据 Socket 称，软件包“nhattuanbl/lara-swagger”本身并未直接嵌入恶意代码，但它将“nhattuanbl/lara-helper”列为 Composer 依赖项 ，从而导致远程访问木马 (RAT) 的安装。这些软件包仍然可以从 PHP 软件包注册表中下载。

经发现 lara-helper 和 simple-queue 都包含一个名为“src/helper.php”的 PHP 文件，该文件利用控制流混淆、编码域名、命令名称和文件路径以及为变量和函数名称使用随机标识符等技术，使静态分析变得复杂。

安全研究员库什·潘迪亚表示：“一旦加载完毕，有效载荷就会连接到 helper.leuleu[.]net:2096 的 C2 服务器，发送系统侦察数据，并等待命令——从而使操作员能够完全远程访问主机。”

这包括发送系统信息和解析从 C2 服务器接收的命令，以便在受感染主机上执行。通信通过 TCP 使用 PHP 的 stream_socket_client() 函数进行。支持的命令列表如下：

ping	每 60 秒自动发送一次心跳信号
info	用于向 C2 服务器发送系统侦察数据
cmd	用于运行 shell 命令
PowerShell	用于运行 PowerShell 命令
run	用于在后台运行 shell 命令
screenshot	使用 imagegrabscreen() 函数捕获屏幕
download	从磁盘读取文件
upload	上传文件到磁盘，并授予所有用户读取、写入和执行权限
stop	连接至套接字，随后退出

Pandya 表示：“对于 shell 执行，远程访问木马会探测 disable_functions 函数，并从以下方法中选择第一个可用的方法：popen、proc_open、exec、shell_exec、system、passthru。这使得它能够抵御常见的 PHP 安全加固配置。”

虽然 C2 服务器目前无响应，但远程访问木马 (RAT) 配置为每15秒重试连接，形成持续循环，构成安全风险。建议已安装相关软件包的用户假定系统已被入侵，立即卸载这些软件包，轮换所有可从应用程序环境访问的密钥，并审核发往 C2 服务器的出站流量。

除了上述三个软件包外，该行动背后的威胁行为者还发布了另外三个干净的库（“nhattuanbl/lara-media”、“nhattuanbl/snooze”和“nhattuanbl/syslog”），这很可能是为了建立信誉并诱骗用户安装恶意软件包。

Socket 表示：“任何安装了 lara-helper 或 simple-queue 的 Laravel 应用程序都在运行持久性远程访问木马（RAT）。
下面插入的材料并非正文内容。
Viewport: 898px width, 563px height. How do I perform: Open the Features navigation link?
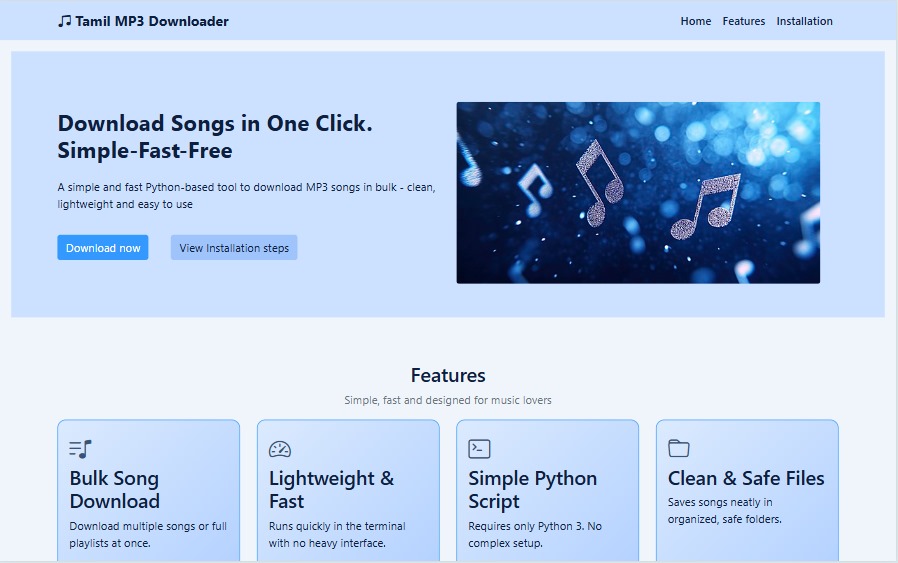click(x=743, y=21)
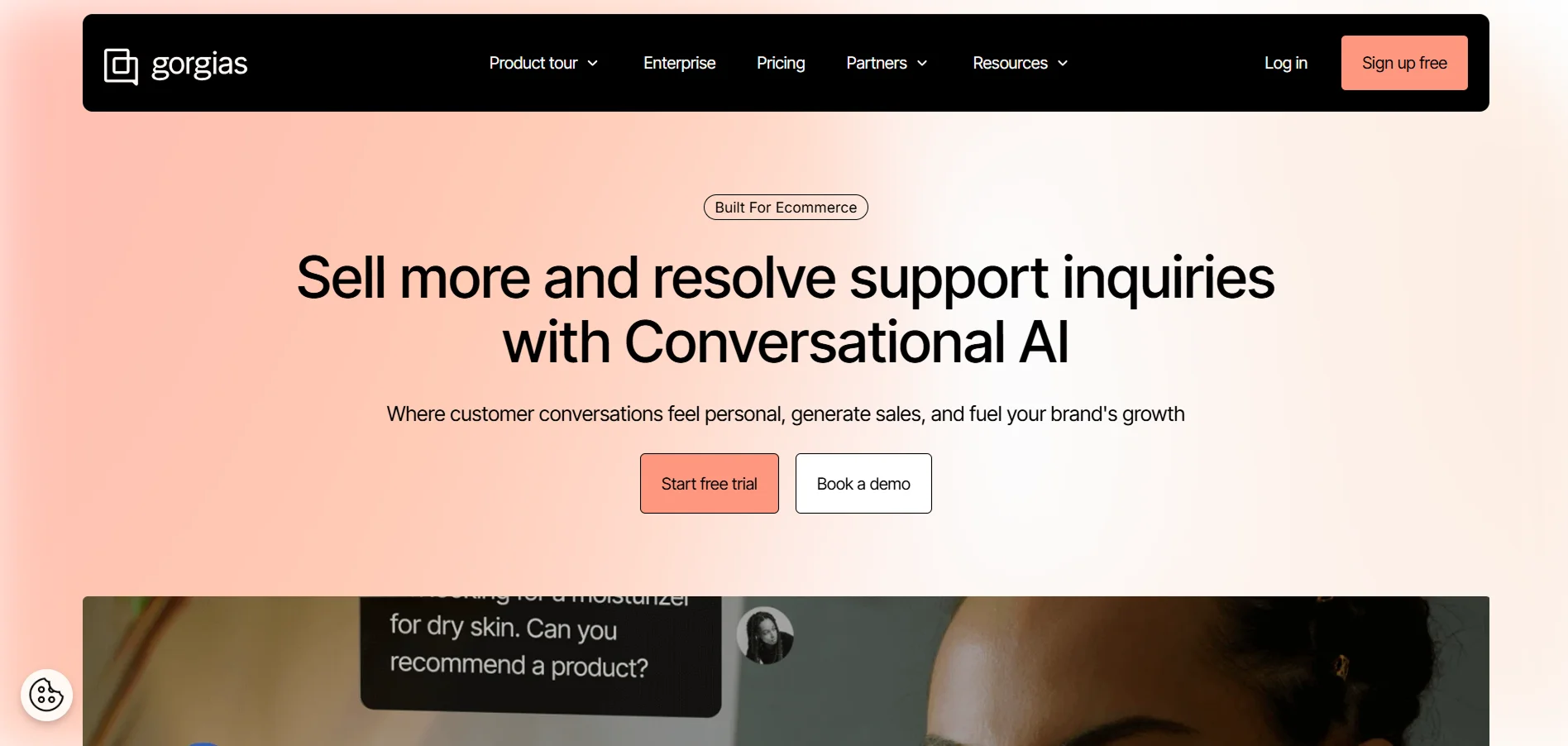Select the Resources menu label
1568x746 pixels.
click(x=1010, y=63)
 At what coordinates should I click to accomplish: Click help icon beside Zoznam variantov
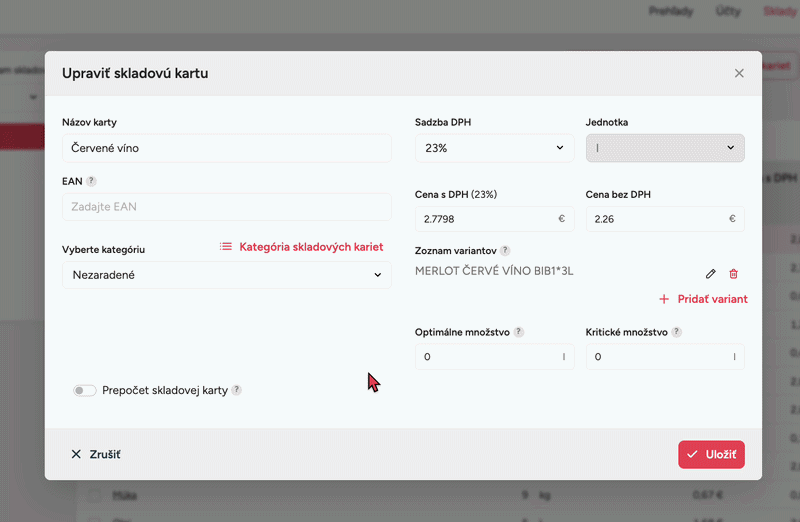coord(505,250)
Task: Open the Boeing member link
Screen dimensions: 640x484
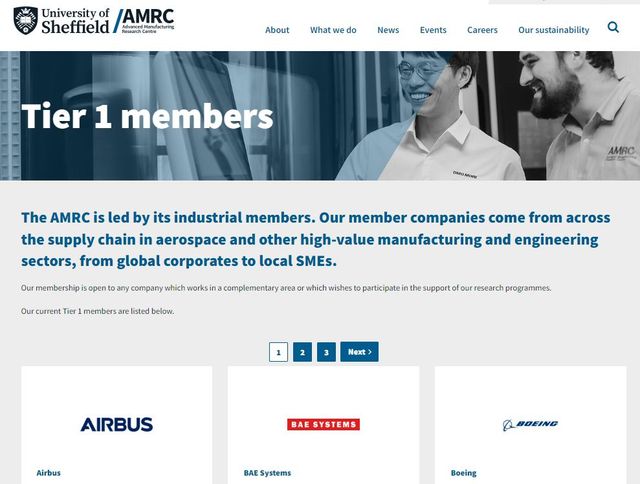Action: pyautogui.click(x=464, y=473)
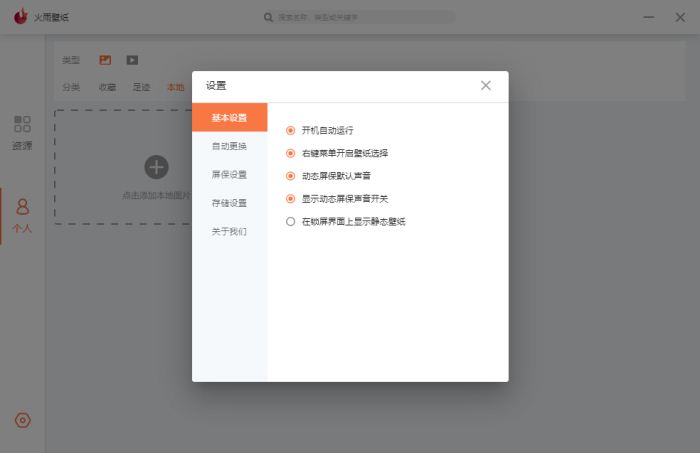Open 屏保设置 settings tab
This screenshot has height=453, width=700.
[x=229, y=175]
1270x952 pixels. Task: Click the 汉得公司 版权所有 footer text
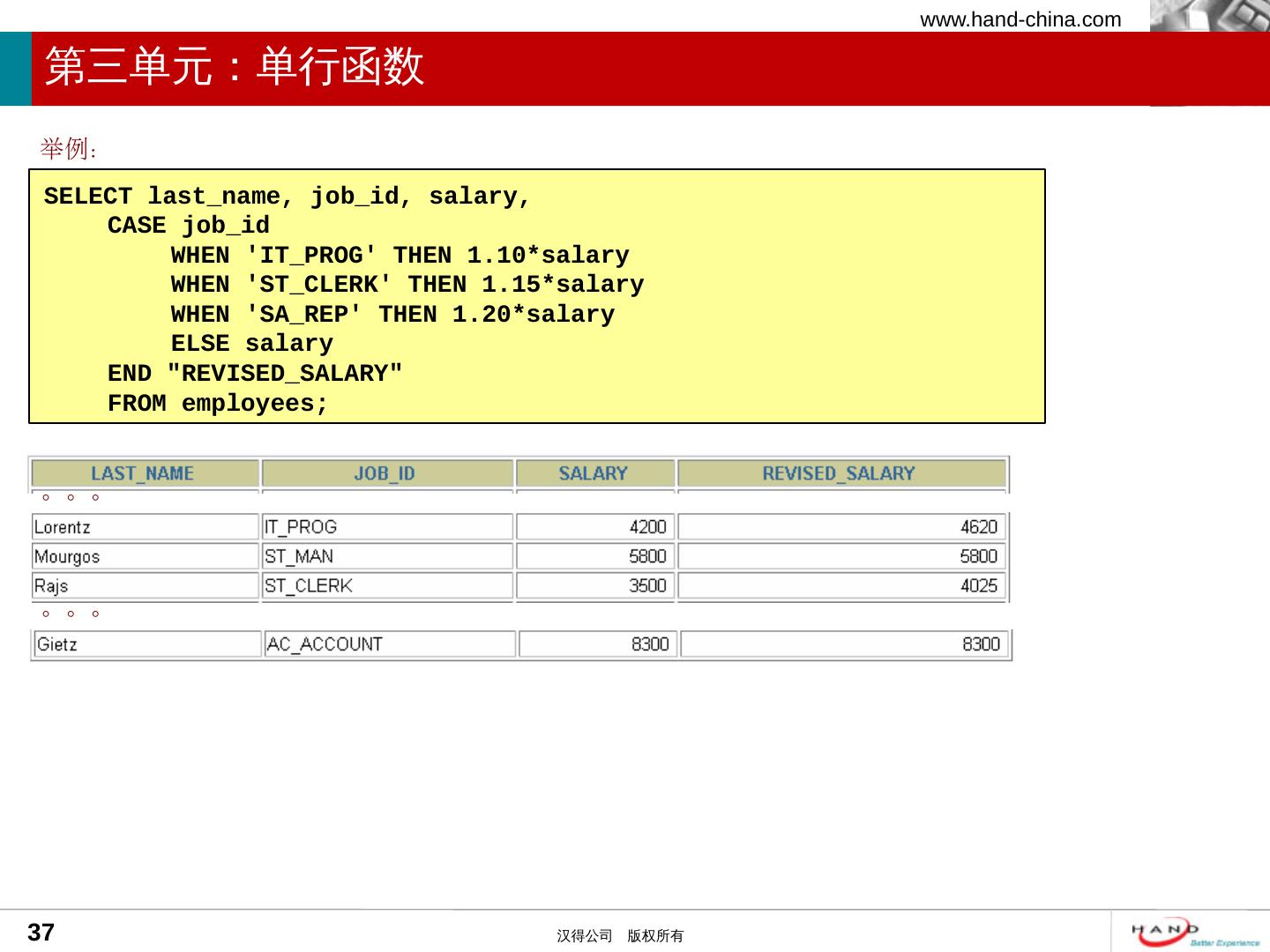pos(620,936)
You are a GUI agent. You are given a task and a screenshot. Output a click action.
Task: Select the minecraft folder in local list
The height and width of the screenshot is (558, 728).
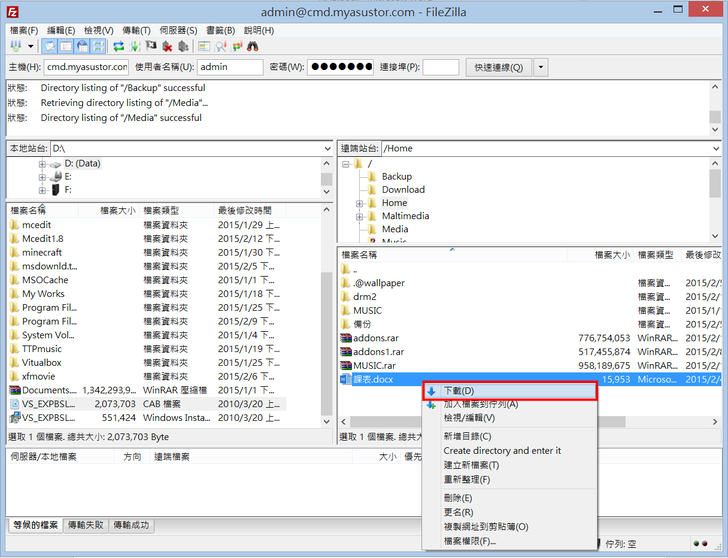tap(42, 253)
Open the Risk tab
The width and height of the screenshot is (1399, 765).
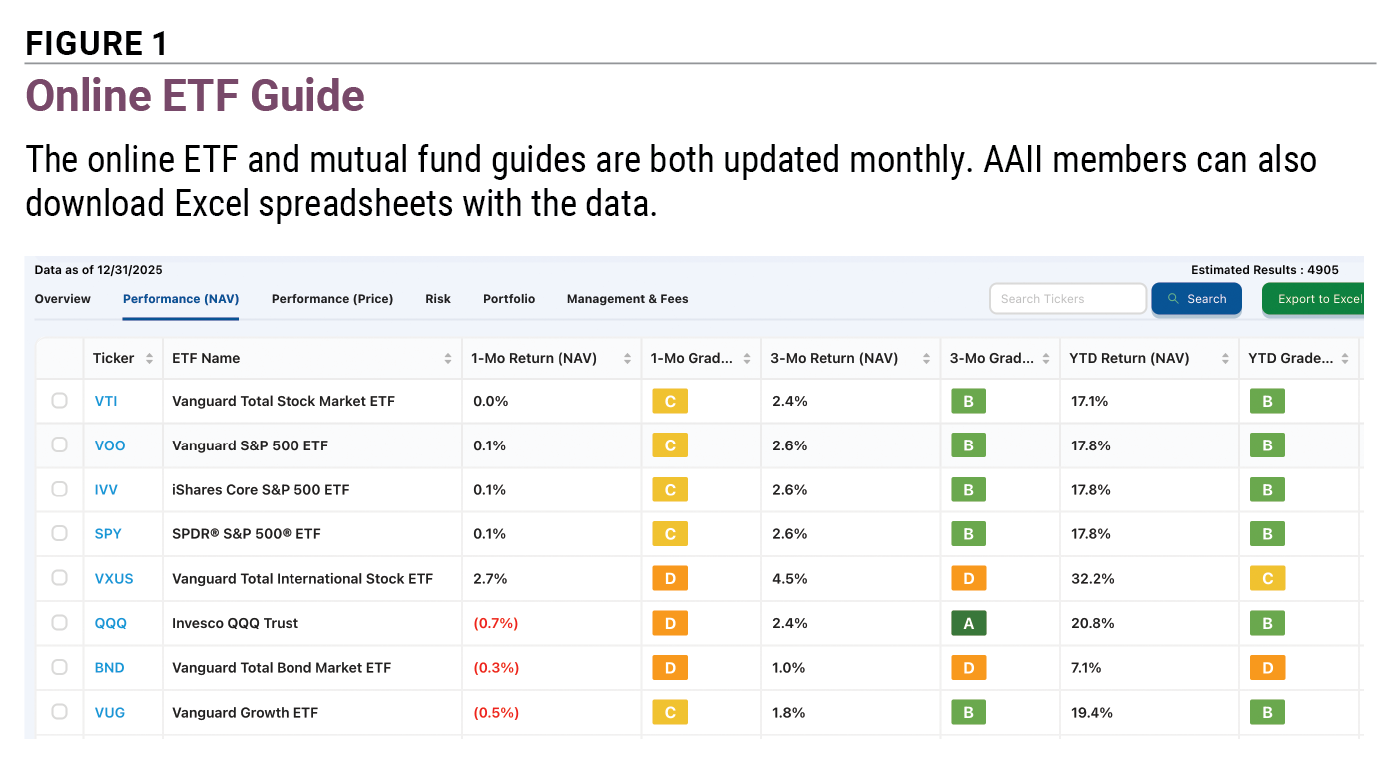coord(438,299)
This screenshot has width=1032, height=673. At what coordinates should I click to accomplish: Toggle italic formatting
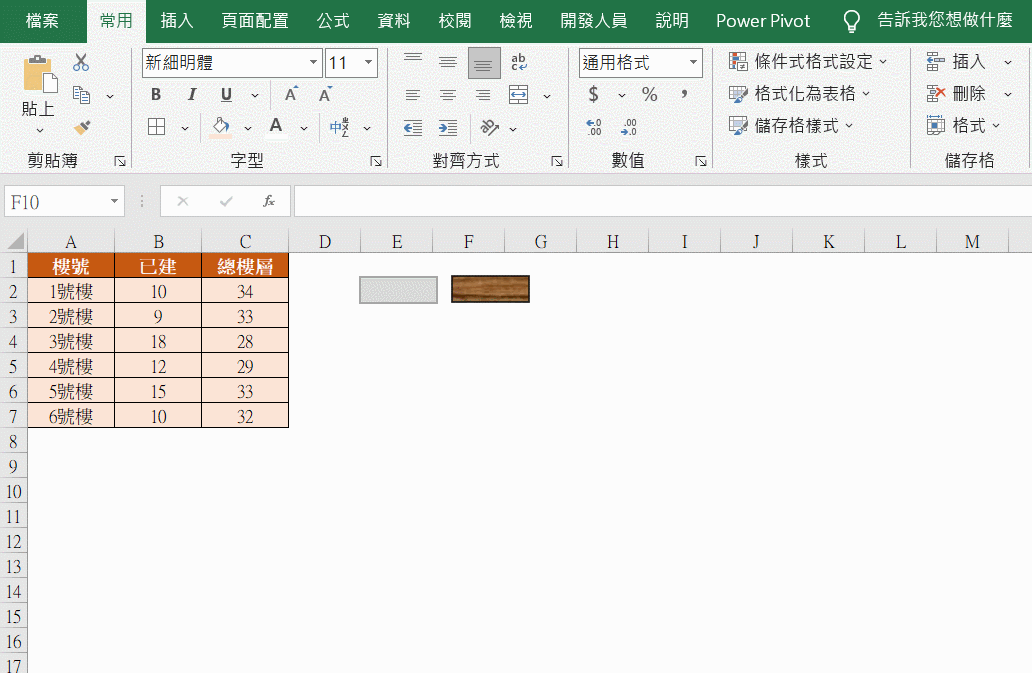191,95
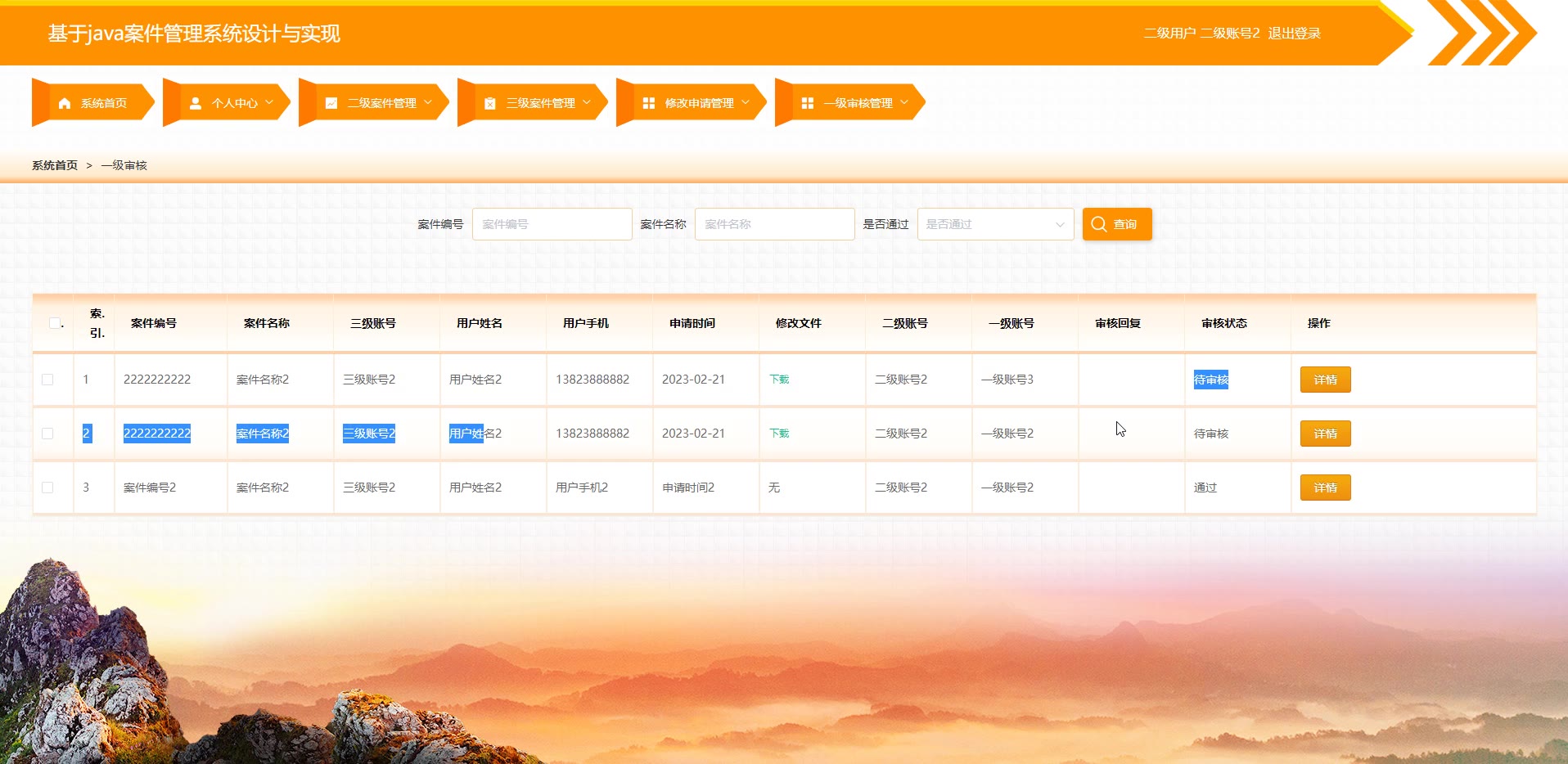Click the grid icon in 修改申请管理
The width and height of the screenshot is (1568, 764).
point(649,103)
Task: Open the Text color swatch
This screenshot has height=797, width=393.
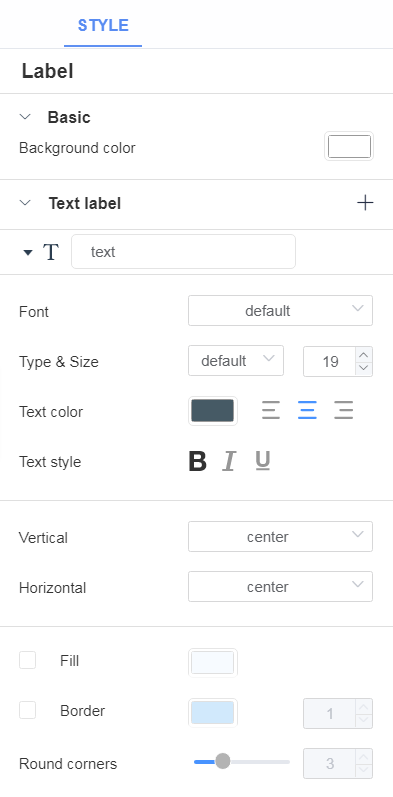Action: 213,411
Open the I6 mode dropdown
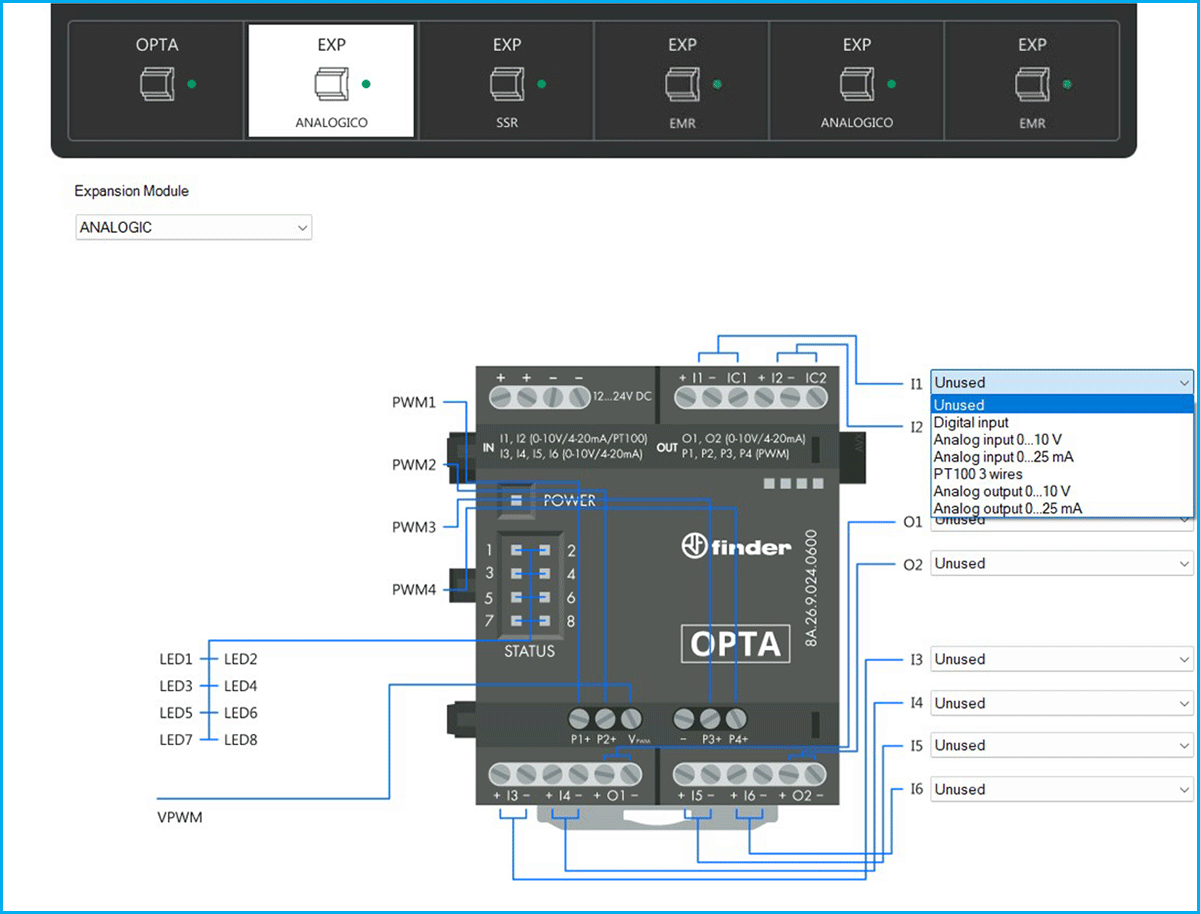The image size is (1200, 914). 1061,789
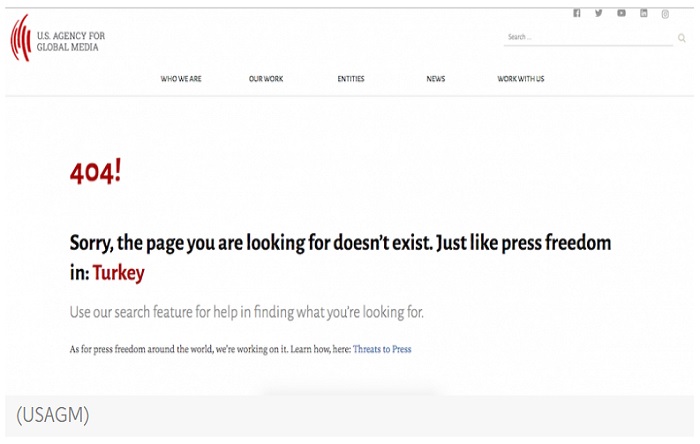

攻击者拥有完整的远程 shell 访问权限，可以读写任意文件，并持续获取每个连接主机的系统信息。”

“由于激活发生在应用程序启动时（通过服务提供商）或类自动加载时（通过简单队列），因此 RAT 与 Web 应用程序在同一进程中运行，具有相同的文件系统权限和环境变量，包括数据库凭据、API 密钥和 .env 内容。”